### Given records

========================================================================

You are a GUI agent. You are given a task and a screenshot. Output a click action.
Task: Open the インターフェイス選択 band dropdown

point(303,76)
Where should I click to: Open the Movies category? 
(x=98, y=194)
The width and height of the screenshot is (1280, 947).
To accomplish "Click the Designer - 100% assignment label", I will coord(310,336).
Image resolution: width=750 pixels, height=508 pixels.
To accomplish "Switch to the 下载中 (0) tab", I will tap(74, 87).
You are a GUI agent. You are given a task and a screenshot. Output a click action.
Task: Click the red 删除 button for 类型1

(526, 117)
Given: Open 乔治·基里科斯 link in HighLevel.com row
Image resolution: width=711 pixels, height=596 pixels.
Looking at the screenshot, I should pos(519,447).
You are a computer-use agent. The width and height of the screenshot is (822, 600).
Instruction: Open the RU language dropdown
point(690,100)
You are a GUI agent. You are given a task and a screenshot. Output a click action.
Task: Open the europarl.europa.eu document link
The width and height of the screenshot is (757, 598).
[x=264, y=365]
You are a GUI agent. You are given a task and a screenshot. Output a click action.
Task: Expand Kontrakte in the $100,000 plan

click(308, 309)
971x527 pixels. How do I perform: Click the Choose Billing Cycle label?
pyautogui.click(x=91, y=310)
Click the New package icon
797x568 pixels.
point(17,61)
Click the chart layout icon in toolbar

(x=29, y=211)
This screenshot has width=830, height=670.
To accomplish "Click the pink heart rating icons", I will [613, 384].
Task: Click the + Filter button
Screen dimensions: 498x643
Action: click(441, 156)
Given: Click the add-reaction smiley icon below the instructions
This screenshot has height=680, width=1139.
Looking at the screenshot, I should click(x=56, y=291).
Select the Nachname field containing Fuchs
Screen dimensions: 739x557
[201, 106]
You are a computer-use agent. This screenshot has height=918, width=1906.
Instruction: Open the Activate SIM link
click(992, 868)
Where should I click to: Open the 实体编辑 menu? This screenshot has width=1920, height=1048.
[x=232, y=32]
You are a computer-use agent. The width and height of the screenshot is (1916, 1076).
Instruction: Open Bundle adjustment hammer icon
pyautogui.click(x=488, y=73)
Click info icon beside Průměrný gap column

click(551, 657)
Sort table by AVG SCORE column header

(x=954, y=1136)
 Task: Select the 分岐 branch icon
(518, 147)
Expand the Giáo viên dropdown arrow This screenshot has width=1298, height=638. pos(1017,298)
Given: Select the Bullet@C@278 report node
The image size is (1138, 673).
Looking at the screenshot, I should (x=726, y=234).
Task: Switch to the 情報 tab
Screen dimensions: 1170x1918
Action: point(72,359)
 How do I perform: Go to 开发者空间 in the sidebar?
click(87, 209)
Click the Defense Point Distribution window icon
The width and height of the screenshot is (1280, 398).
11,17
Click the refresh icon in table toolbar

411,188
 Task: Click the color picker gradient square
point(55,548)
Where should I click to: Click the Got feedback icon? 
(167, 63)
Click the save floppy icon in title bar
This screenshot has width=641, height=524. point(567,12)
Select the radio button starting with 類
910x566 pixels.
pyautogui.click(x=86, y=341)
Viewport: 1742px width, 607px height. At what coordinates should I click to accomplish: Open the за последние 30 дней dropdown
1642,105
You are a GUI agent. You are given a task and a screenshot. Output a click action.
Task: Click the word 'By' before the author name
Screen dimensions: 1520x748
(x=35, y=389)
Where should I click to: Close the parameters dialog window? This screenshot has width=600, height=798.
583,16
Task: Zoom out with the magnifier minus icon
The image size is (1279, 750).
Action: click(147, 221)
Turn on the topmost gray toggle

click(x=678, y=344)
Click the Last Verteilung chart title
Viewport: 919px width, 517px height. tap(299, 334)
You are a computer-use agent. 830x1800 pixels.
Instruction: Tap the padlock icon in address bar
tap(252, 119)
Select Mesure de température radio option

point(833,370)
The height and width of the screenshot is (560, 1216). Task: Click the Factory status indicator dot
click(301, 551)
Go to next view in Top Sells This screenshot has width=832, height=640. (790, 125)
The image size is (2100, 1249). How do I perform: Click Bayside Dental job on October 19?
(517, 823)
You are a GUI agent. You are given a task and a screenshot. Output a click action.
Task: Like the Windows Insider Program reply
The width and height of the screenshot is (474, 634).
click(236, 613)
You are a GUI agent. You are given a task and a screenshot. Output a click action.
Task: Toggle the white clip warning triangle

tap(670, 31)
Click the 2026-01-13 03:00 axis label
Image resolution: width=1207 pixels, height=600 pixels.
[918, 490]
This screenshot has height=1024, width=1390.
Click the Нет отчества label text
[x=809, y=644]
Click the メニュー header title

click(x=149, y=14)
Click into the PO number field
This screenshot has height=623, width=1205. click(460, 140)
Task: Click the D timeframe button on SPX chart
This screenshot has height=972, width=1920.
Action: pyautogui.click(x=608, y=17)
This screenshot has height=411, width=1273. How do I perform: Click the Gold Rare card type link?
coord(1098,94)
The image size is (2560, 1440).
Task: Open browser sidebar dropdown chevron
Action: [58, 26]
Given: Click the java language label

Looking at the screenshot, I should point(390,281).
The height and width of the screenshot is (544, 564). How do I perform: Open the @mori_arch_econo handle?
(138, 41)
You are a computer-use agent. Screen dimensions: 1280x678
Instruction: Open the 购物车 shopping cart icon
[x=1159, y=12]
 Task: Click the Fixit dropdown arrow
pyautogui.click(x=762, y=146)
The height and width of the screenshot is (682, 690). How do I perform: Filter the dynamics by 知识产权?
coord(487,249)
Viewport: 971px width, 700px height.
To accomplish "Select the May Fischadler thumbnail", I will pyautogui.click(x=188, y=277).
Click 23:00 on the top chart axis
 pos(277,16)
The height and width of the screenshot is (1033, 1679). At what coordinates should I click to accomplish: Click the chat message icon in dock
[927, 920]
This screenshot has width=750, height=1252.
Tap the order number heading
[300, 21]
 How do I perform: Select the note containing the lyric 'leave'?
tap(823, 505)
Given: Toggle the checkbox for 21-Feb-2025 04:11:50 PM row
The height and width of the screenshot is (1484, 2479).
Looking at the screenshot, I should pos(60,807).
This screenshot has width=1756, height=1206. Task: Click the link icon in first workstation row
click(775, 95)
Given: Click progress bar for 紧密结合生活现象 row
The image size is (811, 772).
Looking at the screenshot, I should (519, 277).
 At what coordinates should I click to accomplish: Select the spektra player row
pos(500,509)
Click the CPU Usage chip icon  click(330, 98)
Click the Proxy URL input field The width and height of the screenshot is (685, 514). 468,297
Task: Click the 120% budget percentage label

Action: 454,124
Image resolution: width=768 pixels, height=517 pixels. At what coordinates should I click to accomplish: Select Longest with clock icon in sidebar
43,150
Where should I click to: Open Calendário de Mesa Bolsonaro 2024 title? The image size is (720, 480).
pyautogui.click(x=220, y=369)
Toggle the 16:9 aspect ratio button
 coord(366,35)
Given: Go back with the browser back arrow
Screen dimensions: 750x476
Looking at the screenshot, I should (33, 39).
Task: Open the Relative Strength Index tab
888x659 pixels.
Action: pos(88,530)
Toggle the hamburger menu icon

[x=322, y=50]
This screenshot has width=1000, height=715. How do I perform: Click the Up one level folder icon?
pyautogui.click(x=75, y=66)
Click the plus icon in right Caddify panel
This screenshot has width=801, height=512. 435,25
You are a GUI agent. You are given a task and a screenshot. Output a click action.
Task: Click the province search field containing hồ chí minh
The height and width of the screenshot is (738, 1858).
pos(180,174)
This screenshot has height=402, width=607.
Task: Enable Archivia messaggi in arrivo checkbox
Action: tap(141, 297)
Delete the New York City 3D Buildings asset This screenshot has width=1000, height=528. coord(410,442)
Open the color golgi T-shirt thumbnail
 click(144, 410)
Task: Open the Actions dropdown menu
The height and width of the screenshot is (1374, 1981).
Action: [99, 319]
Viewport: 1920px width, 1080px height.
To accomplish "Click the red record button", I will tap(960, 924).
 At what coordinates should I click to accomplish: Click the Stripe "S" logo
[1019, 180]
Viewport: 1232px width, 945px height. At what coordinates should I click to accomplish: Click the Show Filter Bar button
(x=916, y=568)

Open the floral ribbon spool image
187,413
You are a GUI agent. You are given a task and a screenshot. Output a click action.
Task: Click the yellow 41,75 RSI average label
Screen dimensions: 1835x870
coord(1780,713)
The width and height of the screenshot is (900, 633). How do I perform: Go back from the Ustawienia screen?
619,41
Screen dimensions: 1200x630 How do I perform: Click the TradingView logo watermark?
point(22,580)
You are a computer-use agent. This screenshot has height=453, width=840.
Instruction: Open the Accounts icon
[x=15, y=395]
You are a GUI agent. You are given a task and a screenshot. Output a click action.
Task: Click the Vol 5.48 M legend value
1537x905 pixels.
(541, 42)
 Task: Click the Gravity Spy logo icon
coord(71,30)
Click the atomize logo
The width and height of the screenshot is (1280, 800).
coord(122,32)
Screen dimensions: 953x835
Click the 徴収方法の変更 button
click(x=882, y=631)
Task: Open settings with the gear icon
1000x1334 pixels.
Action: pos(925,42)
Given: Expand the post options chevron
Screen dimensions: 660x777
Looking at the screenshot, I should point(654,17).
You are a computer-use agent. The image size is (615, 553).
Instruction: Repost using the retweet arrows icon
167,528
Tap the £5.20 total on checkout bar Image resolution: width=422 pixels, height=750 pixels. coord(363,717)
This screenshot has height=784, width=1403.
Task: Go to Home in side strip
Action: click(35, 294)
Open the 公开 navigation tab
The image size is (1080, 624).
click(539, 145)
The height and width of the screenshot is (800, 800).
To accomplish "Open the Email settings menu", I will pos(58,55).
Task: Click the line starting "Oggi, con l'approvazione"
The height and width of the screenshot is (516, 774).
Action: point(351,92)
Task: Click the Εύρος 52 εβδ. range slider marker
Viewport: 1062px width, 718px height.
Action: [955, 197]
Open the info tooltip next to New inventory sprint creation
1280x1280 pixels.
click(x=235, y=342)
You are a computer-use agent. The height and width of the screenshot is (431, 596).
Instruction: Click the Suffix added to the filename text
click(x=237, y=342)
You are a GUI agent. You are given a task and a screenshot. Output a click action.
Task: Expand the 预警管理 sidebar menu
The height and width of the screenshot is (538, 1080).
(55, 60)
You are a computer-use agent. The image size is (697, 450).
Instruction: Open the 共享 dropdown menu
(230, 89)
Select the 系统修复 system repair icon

========================================================================

Scan the records above for the word "settings". Show each line in which it appears.

Task: Open settings with the gear icon
To accomplish "Open the Email settings menu", I will pos(58,55).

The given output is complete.